> _BACAAN YANG DIBERIKAN_

________________________

Pages

Numpang tidur di RS

Sabtu, 23 Januari 2016

Hello from the hospital
Rasanya lega bisa keluar dari bangunan bernama Rumah sakit itu. 2 hari mendekam disana (walaupun bukan saya yg terbaring lemah disana) rasanya seperti 2 tahun. Awalnya kesal juga, kenapa ya...masih awal bulan, sudah ada saja ujian semacam ini. Tapi 2 hari di rumah sakit membuat saya belajar banyak hal. Mama masuk rumah sakit pada 16 Januari. Tapi seminggu sebelum itu, mama memang sudah sakit parah. Indikatornya adalah selama seminggu itu mama tdk pernah bersentuhan dengan yg namanya mesin jahit. Padahal normalnya, mama biasanya menghabiskan waktu 23 jam bersama bendah itu (if u know what i mean).

Well, balik lagi ke hari Sabtu kemarin, tepatnya jam setengah 8 kami (mama, tante, tiwi) pergi ke ruang IGD. Di ruangan inilah, saya punya kesempatan untuk melihat banyak hal yang tidak ingin saya lihat dan rasakan *tsaaaah. Bau karbol campur obat-obatan, dan orang-orang yang terbaring lemah TAK BERDAYA di tempat tidurnya menyambut kami disana. Ruangannya pengap, sebenarnya ada 6 AC disana, tapi entah karena rusak atau alasan penghematan maka jadilah hanya 1 AC yang berperang melawan suhu panas ruangan itu. Tidak nyaman, itu sudah pasti. Belum lagi pemandangan ekstrim dari berbagai jenis alasan yang membuat pasien harus memasuki ruangan bernama IGD itu. Kecelakaan lalulintas, struke, kanker prostat, sampai yang kerasukan, digigit anjing gila, jatuh dari pohon mangga...memaksa mereka untuk "bertamu" di Rumah sakit itu. Oh iya...dan mama karena Demam berdarah.

________________________

Catatan Tersimpan:
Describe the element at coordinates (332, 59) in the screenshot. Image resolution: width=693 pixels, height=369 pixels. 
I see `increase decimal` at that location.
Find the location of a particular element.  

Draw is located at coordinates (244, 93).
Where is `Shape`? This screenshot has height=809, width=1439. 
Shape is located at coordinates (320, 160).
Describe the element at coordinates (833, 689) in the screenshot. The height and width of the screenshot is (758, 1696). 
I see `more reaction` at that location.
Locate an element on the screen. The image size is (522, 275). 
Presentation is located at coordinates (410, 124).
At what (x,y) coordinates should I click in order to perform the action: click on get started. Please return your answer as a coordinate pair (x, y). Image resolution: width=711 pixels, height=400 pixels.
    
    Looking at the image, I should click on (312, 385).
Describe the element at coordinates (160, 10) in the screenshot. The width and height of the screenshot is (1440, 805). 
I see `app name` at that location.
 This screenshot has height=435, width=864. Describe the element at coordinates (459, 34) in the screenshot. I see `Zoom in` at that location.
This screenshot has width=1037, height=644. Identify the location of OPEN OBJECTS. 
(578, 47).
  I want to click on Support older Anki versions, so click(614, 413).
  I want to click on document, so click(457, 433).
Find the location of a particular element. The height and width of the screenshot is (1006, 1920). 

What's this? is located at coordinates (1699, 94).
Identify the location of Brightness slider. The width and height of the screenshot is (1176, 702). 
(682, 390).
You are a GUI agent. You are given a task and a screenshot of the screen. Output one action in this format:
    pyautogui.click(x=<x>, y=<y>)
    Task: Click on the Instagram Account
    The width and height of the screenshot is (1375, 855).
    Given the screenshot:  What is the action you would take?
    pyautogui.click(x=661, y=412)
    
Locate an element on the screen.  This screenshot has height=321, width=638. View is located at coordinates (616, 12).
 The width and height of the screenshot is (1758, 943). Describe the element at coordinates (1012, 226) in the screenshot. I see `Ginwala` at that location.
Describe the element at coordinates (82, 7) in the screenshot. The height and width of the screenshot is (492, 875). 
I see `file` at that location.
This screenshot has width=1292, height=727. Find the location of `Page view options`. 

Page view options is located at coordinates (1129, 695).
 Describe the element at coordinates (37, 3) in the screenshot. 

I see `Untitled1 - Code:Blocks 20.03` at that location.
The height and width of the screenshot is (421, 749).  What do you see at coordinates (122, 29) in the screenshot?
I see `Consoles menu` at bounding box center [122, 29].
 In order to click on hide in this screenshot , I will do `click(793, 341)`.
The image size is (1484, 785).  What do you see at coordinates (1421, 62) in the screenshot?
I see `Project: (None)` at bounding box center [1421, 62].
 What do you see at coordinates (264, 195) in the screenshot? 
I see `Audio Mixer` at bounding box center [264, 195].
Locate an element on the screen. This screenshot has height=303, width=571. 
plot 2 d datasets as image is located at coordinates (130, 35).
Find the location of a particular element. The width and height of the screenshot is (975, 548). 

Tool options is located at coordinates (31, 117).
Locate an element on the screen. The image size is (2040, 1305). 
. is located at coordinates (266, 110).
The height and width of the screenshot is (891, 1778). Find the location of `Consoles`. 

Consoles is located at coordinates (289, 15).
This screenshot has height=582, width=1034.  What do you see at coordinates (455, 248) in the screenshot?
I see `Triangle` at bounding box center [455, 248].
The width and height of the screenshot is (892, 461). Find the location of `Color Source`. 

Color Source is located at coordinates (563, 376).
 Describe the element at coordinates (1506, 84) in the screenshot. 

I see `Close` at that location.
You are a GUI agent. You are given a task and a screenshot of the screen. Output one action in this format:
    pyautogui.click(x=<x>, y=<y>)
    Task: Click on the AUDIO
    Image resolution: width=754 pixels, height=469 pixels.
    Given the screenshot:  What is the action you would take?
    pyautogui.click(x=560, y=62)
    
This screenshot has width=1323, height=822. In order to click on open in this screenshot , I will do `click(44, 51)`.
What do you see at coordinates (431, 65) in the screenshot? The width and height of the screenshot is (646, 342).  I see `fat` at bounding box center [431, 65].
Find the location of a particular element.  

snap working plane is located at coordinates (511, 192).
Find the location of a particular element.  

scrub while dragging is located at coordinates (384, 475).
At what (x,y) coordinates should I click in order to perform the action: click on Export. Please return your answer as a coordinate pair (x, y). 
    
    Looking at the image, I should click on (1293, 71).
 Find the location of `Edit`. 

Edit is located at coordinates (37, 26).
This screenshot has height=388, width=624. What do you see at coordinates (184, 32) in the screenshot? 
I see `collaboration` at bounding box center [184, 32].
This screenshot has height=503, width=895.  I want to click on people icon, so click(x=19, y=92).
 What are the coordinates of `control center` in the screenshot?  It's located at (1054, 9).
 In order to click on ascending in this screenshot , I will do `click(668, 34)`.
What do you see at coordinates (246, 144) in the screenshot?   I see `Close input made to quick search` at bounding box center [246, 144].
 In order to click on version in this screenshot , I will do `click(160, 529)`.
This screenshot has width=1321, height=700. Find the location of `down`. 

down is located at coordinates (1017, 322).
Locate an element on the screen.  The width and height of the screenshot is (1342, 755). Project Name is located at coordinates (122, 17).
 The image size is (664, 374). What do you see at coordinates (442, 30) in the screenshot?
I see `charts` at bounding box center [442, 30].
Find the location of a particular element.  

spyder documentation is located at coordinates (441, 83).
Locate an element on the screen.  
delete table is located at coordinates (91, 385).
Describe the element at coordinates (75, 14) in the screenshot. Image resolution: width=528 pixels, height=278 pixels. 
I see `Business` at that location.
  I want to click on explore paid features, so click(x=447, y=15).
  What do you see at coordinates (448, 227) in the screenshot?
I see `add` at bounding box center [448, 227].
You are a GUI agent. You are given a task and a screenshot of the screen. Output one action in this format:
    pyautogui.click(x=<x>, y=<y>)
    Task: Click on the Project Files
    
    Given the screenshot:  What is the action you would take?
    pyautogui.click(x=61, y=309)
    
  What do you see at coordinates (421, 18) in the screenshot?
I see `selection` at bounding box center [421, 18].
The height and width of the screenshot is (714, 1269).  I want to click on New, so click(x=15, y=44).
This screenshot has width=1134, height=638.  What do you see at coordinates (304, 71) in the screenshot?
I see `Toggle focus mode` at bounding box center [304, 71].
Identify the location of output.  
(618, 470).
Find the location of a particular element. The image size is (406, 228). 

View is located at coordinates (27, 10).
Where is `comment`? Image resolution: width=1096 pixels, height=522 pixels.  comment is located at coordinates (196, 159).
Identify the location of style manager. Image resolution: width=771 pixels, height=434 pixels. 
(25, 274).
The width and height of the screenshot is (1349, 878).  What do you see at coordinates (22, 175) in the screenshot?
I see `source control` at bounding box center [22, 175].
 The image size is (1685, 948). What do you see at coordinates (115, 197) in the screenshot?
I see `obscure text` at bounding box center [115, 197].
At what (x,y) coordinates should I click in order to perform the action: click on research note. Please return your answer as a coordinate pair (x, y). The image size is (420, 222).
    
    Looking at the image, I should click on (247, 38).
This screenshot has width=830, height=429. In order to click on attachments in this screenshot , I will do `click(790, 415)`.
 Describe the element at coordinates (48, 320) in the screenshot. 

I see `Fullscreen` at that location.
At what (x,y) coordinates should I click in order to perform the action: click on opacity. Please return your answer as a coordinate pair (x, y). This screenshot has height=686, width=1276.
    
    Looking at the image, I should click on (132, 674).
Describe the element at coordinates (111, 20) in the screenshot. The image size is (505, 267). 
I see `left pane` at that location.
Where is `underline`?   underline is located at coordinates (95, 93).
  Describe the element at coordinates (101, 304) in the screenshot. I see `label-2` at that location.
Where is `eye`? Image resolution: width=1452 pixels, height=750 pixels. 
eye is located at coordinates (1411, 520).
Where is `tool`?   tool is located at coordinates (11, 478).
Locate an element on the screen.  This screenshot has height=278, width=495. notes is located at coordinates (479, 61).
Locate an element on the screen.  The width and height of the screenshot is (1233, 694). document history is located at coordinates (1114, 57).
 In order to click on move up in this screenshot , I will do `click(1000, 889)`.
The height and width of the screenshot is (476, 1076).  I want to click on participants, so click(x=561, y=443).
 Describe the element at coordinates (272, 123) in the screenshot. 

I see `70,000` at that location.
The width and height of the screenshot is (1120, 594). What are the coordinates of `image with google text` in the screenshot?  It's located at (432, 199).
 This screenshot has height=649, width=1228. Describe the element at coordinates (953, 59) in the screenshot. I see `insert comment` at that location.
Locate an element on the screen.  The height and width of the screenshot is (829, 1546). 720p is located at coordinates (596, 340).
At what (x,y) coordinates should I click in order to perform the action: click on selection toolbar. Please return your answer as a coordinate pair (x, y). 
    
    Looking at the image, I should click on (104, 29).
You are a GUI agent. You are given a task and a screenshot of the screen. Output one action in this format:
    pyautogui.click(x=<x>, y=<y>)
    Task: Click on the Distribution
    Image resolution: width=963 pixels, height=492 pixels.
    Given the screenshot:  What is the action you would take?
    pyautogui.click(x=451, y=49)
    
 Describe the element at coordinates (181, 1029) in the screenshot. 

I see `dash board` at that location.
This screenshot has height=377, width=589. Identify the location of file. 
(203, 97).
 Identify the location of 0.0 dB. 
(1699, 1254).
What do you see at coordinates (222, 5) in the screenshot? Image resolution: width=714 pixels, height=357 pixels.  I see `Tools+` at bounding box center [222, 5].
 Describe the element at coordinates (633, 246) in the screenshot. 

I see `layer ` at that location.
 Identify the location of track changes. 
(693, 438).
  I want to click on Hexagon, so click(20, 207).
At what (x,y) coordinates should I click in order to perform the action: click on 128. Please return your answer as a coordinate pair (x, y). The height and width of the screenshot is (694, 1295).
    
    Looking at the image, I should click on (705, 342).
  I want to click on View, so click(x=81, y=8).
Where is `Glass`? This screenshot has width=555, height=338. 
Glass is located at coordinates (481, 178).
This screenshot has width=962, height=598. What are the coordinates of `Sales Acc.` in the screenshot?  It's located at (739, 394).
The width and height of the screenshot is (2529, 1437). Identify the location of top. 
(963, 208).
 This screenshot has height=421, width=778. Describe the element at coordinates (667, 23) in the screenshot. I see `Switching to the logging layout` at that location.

________________________

> _KETENTUAN TUGAS_
1/ Menurut tulisan tentang rumah sakit, pada tanggal berapa Mama masuk rumah sakit?
2/ Ringkas paragraf dalam tulisan tentang rumah sakit yang diawali "Well, balik lagi ke hari Sabtu kemarin" dengan tetap mempertahankan fakta-fakta utamanya.
3/ Teruskan tulisan tentang rumah sakit mulai dari kalimat terakhirnya.

> _JAWABAN PER NOMOR_
1/ Mama masuk rumah sakit pada 16 Januari.

2/ Hari Sabtu pukul setengah delapan, mama, tante, dan Tiwi pergi ke IGD. Ruangan itu berbau karbol bercampur obat-obatan dan penuh pasien yang terbaring lemah. Udaranya juga pengap karena dari 6 AC hanya 1 yang bekerja. Para pasien datang karena beragam sebab, antara lain kecelakaan lalu lintas, stroke, kanker prostat, kerasukan, digigit anjing gila, dan jatuh dari pohon mangga. Mama sendiri dirawat karena demam berdarah.

3/
Seperti menemukan jodoh dari Tuhan yang dalam prosesnya selalu diisi dengan memacari jodoh orang lain, hal ini juga beda tipis dalam mendapat kamar opname di Rumah sakit itu. IGD hanya tempat sementara itu mendapat kamar untuk rawat inap. Dan untuk mendapatkan kamar, rasanya begitu lama bagaikan menanti jodoh yang tepat dari Tuhan ( itu kalau kamu jomblo selama 23 tahun ya). Tidak tahan hanya berdiam diri di dalam ruangan itu, dan melahap setiap alasan para staf RS yang menyatakan bahwa kamar sedang full, sementara mama berbaring di ruangan itu...saya berusaha mencari kamar sendiri. Berlari dari ruangan perawat satu ke ruang perawat lainnya, bertanya apakah masih ada ruangan yang kosong atau yang akan segera kosong. Setelah bertanya sekian kali, akhirnya dapat juga kamar yg akan segera kosong. Tapi ternyata masih harus menunggu lagi karena si empunya kamar masih berusaha untuk mengumpulkan uang untuk membayar biaya RS. Sedih saya.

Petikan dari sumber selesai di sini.